The cost per attack was roughly an order of magnitude cheaper than paying a human to do the same thing. That is the most significant figure; much of security rests on making attack costs prohibitively expensive. Now we need to achieve the same savings in defence, and improve our code substantially.
Is it? I would rather compare it to either writing a more precise, dedicated tool, or running a ready one. If you can explain the concept to LLM, it means you can program the equivalent. Checking for basic vulnerabilities by hand is a waste of time/money, even without LLM, so comparing that to human time is... not realistic.
Like, who works this way?
> Using an estimated salary of $100,000 per year for a cybersecurity analyst, or a cost of approximately $50 per hour, and an estimated 5 attempts
Yeah, it's not an entirely novel ability. What is novel is that an LLM can do the hacks on its own with just a general description of them.
Even the automated tools I know need some skilled human input to really use them effectively.
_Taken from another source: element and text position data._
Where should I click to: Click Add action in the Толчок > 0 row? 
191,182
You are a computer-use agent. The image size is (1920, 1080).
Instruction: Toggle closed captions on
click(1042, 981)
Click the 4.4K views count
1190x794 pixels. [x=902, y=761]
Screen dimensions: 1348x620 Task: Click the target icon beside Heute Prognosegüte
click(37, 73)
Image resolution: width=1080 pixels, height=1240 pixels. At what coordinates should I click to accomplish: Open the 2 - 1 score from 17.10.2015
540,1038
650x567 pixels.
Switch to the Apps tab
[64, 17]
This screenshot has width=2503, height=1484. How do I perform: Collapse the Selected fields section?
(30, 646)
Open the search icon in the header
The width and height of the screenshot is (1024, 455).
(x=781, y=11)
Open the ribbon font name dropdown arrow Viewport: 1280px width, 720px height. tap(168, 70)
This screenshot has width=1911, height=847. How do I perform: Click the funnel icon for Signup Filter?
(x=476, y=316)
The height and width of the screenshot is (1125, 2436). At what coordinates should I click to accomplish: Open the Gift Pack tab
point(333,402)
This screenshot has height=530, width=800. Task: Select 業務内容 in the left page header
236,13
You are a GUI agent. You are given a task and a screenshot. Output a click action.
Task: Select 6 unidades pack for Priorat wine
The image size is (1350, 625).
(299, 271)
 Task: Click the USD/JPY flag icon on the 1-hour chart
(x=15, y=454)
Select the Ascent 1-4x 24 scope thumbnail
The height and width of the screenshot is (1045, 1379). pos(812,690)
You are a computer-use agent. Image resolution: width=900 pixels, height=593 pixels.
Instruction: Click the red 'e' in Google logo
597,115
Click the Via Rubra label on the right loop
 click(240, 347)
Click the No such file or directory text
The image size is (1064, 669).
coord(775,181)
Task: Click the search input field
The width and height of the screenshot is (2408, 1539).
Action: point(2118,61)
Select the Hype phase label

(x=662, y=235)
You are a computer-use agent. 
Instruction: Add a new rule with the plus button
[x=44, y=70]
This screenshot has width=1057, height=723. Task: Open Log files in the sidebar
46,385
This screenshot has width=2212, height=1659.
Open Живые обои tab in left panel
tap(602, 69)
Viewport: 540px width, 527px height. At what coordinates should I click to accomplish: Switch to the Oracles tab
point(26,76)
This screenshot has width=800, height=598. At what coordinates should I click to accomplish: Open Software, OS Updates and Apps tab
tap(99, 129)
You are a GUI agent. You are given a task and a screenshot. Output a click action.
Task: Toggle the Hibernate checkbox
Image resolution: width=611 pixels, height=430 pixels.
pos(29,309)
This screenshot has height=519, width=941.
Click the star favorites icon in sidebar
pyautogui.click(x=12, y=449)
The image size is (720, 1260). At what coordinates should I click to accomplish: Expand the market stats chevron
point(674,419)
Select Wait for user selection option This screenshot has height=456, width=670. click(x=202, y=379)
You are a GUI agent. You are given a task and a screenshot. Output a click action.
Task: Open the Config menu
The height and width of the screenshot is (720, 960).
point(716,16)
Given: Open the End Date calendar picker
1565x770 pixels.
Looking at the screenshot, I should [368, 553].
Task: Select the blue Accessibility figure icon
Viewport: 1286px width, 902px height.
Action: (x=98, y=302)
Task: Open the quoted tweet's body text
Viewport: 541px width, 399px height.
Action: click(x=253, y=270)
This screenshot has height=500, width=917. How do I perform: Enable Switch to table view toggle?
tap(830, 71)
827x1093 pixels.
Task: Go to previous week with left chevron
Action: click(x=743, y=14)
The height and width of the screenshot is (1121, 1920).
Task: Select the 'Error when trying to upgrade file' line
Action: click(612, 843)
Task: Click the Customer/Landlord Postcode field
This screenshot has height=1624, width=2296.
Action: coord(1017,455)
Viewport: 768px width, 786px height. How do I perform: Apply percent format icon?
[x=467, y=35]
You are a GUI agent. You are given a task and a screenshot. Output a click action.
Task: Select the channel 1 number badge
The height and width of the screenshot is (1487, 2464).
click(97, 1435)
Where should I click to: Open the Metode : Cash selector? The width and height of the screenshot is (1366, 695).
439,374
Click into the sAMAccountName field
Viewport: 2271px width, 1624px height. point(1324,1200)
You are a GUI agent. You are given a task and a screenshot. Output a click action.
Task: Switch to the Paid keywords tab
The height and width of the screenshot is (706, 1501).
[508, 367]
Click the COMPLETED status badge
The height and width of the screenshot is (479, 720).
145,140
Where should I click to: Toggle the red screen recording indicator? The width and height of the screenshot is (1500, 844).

I've seen pen testers fail to find vulnerabilities I know exist using things like Burp suite and Metasploit.
So I guess I agree this is not a game changer right now, but I think it will only get better, and will ultimately reduce the cost of attacks at scale.
Great science - always test the obvious. That said, this seems like a kiiiinda dangerous paper from the “publicizing vulnerabilities” perspective. That is, assuming their call to stop LLMs isn’t heeded, lol. For example:
…These capabilities are now widely available in standard APIs, such as in the newly released OpenAI Assistants API (OpenAI, 2023). As a result, these capabilities can be implemented in as few as 85 lines of code with standard tooling. We show a schematic of the agent in Figure 1.
Why not reveal what sites/code this was tested on, so others can try to repeat? What was the false positive rate? Why didn't they compare results with commodity automated scanners like Burp or Zap?
Life can be so cruel sometimes but even worst when you have a cheating partner. I got to discover my spouse was having an affair through the help of { remote spy wise @ gm ail c o m } who gave me access to his device remotely without his notice. I got access to all social media apps, call logs and sms and deleted datas and messages too. Do not be a victim to lies and mischief. Get in contact with him and stay safe.
1. Hacking a website is not an activity of taking a random website a finding THE vulnerability that lets you hack it. Most of the vulnerabilities listed in the paper are essentially mistakes, and quite easy to avoid with standard development practices like input indirection and sanitization.
2. The methodology used by LLMS already exists in a wide array of tool suites for security. The reason script kiddie terms exists is because pretty much most anyone can get Kali linux and follow youtube tutorials on how to do any of that.
3. Fundamentally, the uncertainty of the responses with LLMs means that they are unlikely going to be utilized for fear of leaking PII.
Most of the exploits these days target the human element because its ironically the easiest. LLMs can definitely make this easier, considering they probably are able to make ad hoc templates for websites faster than manual coding.